━━━━━ DATASET ━━━━━

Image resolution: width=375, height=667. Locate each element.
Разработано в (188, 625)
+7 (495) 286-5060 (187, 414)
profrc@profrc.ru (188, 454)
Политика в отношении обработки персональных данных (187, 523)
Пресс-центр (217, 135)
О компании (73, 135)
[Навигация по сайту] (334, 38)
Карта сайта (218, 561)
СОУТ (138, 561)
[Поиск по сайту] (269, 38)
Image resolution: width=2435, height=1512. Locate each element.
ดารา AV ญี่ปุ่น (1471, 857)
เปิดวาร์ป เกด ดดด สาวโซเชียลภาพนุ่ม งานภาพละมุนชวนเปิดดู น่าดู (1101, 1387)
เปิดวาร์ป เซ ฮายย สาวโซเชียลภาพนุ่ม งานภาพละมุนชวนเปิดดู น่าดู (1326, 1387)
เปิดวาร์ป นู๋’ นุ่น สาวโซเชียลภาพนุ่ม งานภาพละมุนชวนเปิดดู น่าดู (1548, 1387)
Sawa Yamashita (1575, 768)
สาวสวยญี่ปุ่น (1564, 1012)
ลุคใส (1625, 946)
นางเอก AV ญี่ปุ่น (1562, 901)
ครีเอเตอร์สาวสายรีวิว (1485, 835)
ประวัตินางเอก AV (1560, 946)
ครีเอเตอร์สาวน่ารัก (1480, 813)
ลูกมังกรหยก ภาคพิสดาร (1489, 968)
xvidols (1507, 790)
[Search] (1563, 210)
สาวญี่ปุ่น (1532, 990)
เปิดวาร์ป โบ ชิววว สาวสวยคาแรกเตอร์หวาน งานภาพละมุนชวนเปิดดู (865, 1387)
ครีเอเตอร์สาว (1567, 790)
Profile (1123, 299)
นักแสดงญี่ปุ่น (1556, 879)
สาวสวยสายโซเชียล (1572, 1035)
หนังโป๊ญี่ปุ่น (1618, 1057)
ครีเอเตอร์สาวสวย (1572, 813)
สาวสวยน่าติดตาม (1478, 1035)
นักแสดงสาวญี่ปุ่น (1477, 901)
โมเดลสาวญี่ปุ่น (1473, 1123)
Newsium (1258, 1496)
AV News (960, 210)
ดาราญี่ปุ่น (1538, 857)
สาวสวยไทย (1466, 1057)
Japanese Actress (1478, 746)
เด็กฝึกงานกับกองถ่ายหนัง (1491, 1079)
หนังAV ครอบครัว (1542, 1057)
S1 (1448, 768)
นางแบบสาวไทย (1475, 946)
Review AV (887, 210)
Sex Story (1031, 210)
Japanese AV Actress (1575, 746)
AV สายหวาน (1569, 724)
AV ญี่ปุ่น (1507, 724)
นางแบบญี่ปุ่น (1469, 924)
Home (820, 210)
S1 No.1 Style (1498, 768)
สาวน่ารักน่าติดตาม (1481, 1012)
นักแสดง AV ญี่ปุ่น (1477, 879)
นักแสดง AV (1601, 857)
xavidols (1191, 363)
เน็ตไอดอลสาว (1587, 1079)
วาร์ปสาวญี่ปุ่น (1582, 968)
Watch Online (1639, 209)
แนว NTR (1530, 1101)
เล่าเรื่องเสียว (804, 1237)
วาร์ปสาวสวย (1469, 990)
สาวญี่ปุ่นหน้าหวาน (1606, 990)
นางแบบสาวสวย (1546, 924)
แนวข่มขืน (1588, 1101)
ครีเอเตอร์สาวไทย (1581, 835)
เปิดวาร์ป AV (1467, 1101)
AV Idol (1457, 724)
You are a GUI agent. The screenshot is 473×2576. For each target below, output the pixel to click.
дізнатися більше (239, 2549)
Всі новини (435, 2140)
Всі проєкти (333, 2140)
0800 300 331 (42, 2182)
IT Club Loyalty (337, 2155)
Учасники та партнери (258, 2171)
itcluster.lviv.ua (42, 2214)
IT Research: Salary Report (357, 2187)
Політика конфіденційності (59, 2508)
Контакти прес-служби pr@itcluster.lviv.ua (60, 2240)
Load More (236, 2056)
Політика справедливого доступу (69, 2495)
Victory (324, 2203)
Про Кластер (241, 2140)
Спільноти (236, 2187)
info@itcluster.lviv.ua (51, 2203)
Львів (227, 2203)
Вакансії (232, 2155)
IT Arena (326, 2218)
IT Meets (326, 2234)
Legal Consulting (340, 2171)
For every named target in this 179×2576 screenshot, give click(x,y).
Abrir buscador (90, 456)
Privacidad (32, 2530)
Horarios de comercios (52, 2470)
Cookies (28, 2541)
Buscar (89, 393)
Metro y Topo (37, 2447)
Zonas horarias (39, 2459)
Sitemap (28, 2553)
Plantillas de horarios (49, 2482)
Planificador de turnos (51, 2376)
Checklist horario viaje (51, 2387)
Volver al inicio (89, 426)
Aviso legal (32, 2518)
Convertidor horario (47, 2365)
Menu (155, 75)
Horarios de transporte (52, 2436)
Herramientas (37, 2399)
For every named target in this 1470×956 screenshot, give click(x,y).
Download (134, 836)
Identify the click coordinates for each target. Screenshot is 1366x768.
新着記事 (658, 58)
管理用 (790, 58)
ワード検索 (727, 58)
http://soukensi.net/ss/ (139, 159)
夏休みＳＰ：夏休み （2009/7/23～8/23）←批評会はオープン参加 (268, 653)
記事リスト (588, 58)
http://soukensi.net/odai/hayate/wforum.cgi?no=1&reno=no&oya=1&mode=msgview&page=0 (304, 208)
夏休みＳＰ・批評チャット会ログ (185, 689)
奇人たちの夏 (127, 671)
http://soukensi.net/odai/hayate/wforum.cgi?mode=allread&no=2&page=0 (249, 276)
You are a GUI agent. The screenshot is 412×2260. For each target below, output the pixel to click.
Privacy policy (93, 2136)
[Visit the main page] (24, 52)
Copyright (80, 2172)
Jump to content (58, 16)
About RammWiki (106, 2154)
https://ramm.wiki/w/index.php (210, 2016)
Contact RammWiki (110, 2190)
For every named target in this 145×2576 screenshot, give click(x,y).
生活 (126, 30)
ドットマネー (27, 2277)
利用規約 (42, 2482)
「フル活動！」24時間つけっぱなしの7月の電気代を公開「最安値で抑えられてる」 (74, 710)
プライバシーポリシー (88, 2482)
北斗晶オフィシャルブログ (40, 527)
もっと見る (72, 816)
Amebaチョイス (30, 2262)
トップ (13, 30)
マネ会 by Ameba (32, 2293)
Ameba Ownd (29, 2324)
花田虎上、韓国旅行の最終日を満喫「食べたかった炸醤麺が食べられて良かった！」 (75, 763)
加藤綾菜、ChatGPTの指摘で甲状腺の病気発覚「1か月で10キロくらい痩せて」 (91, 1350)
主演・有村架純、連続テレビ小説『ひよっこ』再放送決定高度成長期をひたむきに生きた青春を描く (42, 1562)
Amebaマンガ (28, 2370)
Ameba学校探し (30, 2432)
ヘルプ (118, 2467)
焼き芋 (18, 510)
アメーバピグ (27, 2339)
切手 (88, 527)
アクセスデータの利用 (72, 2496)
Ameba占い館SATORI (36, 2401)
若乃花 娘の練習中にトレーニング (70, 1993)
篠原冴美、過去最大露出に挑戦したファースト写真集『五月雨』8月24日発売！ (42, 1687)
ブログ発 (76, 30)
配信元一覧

━━━━━

Restate word for word the entries above, starting at the line with "дізнатися більше (239, 2549)" and ending at the line with "Contact RammWiki (110, 2190)", inclusive, and no others.

дізнатися більше (239, 2549)
Всі новини (435, 2140)
Всі проєкти (333, 2140)
0800 300 331 (42, 2182)
IT Club Loyalty (337, 2155)
Учасники та партнери (258, 2171)
itcluster.lviv.ua (42, 2214)
IT Research: Salary Report (357, 2187)
Політика конфіденційності (59, 2508)
Контакти прес-служби pr@itcluster.lviv.ua (60, 2240)
Load More (236, 2056)
Політика справедливого доступу (69, 2495)
Victory (324, 2203)
Про Кластер (241, 2140)
Спільноти (236, 2187)
info@itcluster.lviv.ua (51, 2203)
Львів (227, 2203)
Вакансії (232, 2155)
IT Arena (326, 2218)
IT Meets (326, 2234)
Legal Consulting (340, 2171)
For every named target in this 179×2576 screenshot, give click(x,y).
Abrir buscador (90, 456)
Privacidad (32, 2530)
Horarios de comercios (52, 2470)
Cookies (28, 2541)
Buscar (89, 393)
Metro y Topo (37, 2447)
Zonas horarias (39, 2459)
Sitemap (28, 2553)
Plantillas de horarios (49, 2482)
Planificador de turnos (51, 2376)
Checklist horario viaje (51, 2387)
Volver al inicio (89, 426)
Aviso legal (32, 2518)
Convertidor horario (47, 2365)
Menu (155, 75)
Horarios de transporte (52, 2436)
Herramientas (37, 2399)
For every named target in this 1470×956 screenshot, give click(x,y).
Download (134, 836)
Identify the click coordinates for each target. Screenshot is 1366x768.
新着記事 (658, 58)
管理用 (790, 58)
ワード検索 (727, 58)
http://soukensi.net/ss/ (139, 159)
夏休みＳＰ：夏休み （2009/7/23～8/23）←批評会はオープン参加 (268, 653)
記事リスト (588, 58)
http://soukensi.net/odai/hayate/wforum.cgi?no=1&reno=no&oya=1&mode=msgview&page=0 (304, 208)
夏休みＳＰ・批評チャット会ログ (185, 689)
奇人たちの夏 (127, 671)
http://soukensi.net/odai/hayate/wforum.cgi?mode=allread&no=2&page=0 (249, 276)
You are a GUI agent. The screenshot is 412×2260. For each target below, output the pixel to click.
Privacy policy (93, 2136)
[Visit the main page] (24, 52)
Copyright (80, 2172)
Jump to content (58, 16)
About RammWiki (106, 2154)
https://ramm.wiki/w/index.php (210, 2016)
Contact RammWiki (110, 2190)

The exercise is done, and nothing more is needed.